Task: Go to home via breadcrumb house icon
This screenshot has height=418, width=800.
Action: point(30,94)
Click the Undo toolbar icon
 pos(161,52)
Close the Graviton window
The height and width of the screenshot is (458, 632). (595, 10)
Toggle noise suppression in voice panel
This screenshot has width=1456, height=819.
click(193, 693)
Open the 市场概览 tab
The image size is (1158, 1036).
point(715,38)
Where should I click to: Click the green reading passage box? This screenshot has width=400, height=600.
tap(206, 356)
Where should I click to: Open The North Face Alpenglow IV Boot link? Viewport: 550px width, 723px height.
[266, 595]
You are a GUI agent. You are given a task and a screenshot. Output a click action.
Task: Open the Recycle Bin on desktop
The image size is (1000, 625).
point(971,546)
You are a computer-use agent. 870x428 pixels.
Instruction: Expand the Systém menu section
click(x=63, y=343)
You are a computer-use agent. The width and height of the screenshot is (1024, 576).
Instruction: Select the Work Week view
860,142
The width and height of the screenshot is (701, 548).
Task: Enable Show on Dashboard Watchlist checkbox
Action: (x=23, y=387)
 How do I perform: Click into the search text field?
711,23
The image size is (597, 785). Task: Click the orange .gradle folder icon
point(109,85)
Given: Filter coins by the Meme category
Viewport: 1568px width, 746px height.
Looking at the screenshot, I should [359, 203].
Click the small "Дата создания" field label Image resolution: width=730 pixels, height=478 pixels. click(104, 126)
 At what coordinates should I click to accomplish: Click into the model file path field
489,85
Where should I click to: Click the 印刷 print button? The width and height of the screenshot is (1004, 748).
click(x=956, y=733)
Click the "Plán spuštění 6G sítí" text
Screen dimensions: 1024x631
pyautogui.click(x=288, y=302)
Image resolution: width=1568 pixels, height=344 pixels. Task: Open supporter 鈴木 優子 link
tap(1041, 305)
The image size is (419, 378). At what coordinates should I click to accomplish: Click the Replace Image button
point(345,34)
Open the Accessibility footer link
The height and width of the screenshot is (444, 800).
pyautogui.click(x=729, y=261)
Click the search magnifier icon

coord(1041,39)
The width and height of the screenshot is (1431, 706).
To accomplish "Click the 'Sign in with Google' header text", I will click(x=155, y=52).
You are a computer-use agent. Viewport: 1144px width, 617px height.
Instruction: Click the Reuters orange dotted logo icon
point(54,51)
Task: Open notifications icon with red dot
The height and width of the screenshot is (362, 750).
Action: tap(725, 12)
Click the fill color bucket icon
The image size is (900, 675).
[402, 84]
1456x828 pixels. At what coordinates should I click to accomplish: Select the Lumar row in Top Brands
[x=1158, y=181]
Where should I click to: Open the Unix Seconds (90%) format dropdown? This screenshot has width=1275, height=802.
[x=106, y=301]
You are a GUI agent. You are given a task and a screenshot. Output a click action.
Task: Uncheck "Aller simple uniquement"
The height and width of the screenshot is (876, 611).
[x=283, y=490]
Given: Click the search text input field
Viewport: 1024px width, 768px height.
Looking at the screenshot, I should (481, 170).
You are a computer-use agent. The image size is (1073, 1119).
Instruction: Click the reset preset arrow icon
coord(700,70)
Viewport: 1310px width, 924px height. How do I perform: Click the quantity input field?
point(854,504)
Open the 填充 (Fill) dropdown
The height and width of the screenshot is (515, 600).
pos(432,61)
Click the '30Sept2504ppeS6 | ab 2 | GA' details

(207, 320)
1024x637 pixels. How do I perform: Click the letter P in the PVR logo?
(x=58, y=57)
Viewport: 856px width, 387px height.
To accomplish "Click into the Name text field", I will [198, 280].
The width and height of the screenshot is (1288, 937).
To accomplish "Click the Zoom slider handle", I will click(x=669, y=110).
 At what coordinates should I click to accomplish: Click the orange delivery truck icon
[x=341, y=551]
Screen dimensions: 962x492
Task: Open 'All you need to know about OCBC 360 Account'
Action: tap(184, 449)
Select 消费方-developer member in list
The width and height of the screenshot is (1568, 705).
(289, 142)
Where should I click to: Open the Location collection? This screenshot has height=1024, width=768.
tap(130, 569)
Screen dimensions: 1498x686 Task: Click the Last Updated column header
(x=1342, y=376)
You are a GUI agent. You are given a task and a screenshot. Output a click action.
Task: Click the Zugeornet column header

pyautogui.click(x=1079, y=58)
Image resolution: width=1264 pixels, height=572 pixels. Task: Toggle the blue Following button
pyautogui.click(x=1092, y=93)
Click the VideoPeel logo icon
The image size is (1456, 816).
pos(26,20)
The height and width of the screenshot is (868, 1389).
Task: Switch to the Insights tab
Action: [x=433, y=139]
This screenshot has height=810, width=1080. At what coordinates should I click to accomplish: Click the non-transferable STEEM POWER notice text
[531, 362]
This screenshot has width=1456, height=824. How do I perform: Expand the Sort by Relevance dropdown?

_What to work on_
Give back the entries exactly, so that each line matches the original.

_Answer to this exercise_
Task: Go to home via breadcrumb house icon
This screenshot has height=418, width=800.
Action: point(30,94)
Click the Undo toolbar icon
 pos(161,52)
Close the Graviton window
The height and width of the screenshot is (458, 632). (595, 10)
Toggle noise suppression in voice panel
This screenshot has width=1456, height=819.
click(193, 693)
Open the 市场概览 tab
The image size is (1158, 1036).
point(715,38)
Where should I click to: Click the green reading passage box? This screenshot has width=400, height=600.
tap(206, 356)
Where should I click to: Open The North Face Alpenglow IV Boot link? Viewport: 550px width, 723px height.
[266, 595]
You are a GUI agent. You are given a task and a screenshot. Output a click action.
Task: Open the Recycle Bin on desktop
The image size is (1000, 625).
point(971,546)
You are a computer-use agent. 870x428 pixels.
Instruction: Expand the Systém menu section
click(x=63, y=343)
You are a computer-use agent. The width and height of the screenshot is (1024, 576).
Instruction: Select the Work Week view
860,142
The width and height of the screenshot is (701, 548).
Task: Enable Show on Dashboard Watchlist checkbox
Action: (x=23, y=387)
 How do I perform: Click into the search text field?
711,23
The image size is (597, 785). Task: Click the orange .gradle folder icon
point(109,85)
Given: Filter coins by the Meme category
Viewport: 1568px width, 746px height.
Looking at the screenshot, I should [359, 203].
Click the small "Дата создания" field label Image resolution: width=730 pixels, height=478 pixels. click(104, 126)
 At what coordinates should I click to accomplish: Click into the model file path field
489,85
Where should I click to: Click the 印刷 print button? The width and height of the screenshot is (1004, 748).
click(x=956, y=733)
Click the "Plán spuštění 6G sítí" text
Screen dimensions: 1024x631
pyautogui.click(x=288, y=302)
Image resolution: width=1568 pixels, height=344 pixels. Task: Open supporter 鈴木 優子 link
tap(1041, 305)
The image size is (419, 378). At what coordinates should I click to accomplish: Click the Replace Image button
point(345,34)
Open the Accessibility footer link
The height and width of the screenshot is (444, 800).
pyautogui.click(x=729, y=261)
Click the search magnifier icon

coord(1041,39)
The width and height of the screenshot is (1431, 706).
To accomplish "Click the 'Sign in with Google' header text", I will click(x=155, y=52).
You are a computer-use agent. Viewport: 1144px width, 617px height.
Instruction: Click the Reuters orange dotted logo icon
point(54,51)
Task: Open notifications icon with red dot
The height and width of the screenshot is (362, 750).
Action: tap(725, 12)
Click the fill color bucket icon
The image size is (900, 675).
[402, 84]
1456x828 pixels. At what coordinates should I click to accomplish: Select the Lumar row in Top Brands
[x=1158, y=181]
Where should I click to: Open the Unix Seconds (90%) format dropdown? This screenshot has width=1275, height=802.
[x=106, y=301]
You are a GUI agent. You are given a task and a screenshot. Output a click action.
Task: Uncheck "Aller simple uniquement"
The height and width of the screenshot is (876, 611).
[x=283, y=490]
Given: Click the search text input field
Viewport: 1024px width, 768px height.
Looking at the screenshot, I should (481, 170).
You are a computer-use agent. The image size is (1073, 1119).
Instruction: Click the reset preset arrow icon
coord(700,70)
Viewport: 1310px width, 924px height. How do I perform: Click the quantity input field?
point(854,504)
Open the 填充 (Fill) dropdown
The height and width of the screenshot is (515, 600).
pos(432,61)
Click the '30Sept2504ppeS6 | ab 2 | GA' details

(207, 320)
1024x637 pixels. How do I perform: Click the letter P in the PVR logo?
(x=58, y=57)
Viewport: 856px width, 387px height.
To accomplish "Click into the Name text field", I will [198, 280].
The width and height of the screenshot is (1288, 937).
To accomplish "Click the Zoom slider handle", I will click(x=669, y=110).
 At what coordinates should I click to accomplish: Click the orange delivery truck icon
[x=341, y=551]
Screen dimensions: 962x492
Task: Open 'All you need to know about OCBC 360 Account'
Action: tap(184, 449)
Select 消费方-developer member in list
The width and height of the screenshot is (1568, 705).
(289, 142)
Where should I click to: Open the Location collection? This screenshot has height=1024, width=768.
tap(130, 569)
Screen dimensions: 1498x686 Task: Click the Last Updated column header
(x=1342, y=376)
You are a GUI agent. You are given a task and a screenshot. Output a click action.
Task: Click the Zugeornet column header

pyautogui.click(x=1079, y=58)
Image resolution: width=1264 pixels, height=572 pixels. Task: Toggle the blue Following button
pyautogui.click(x=1092, y=93)
Click the VideoPeel logo icon
The image size is (1456, 816).
pos(26,20)
The height and width of the screenshot is (868, 1389).
Task: Switch to the Insights tab
Action: [x=433, y=139]
This screenshot has height=810, width=1080. At what coordinates should I click to accomplish: Click the non-transferable STEEM POWER notice text
[531, 362]
This screenshot has width=1456, height=824. How do I perform: Expand the Sort by Relevance dropdown?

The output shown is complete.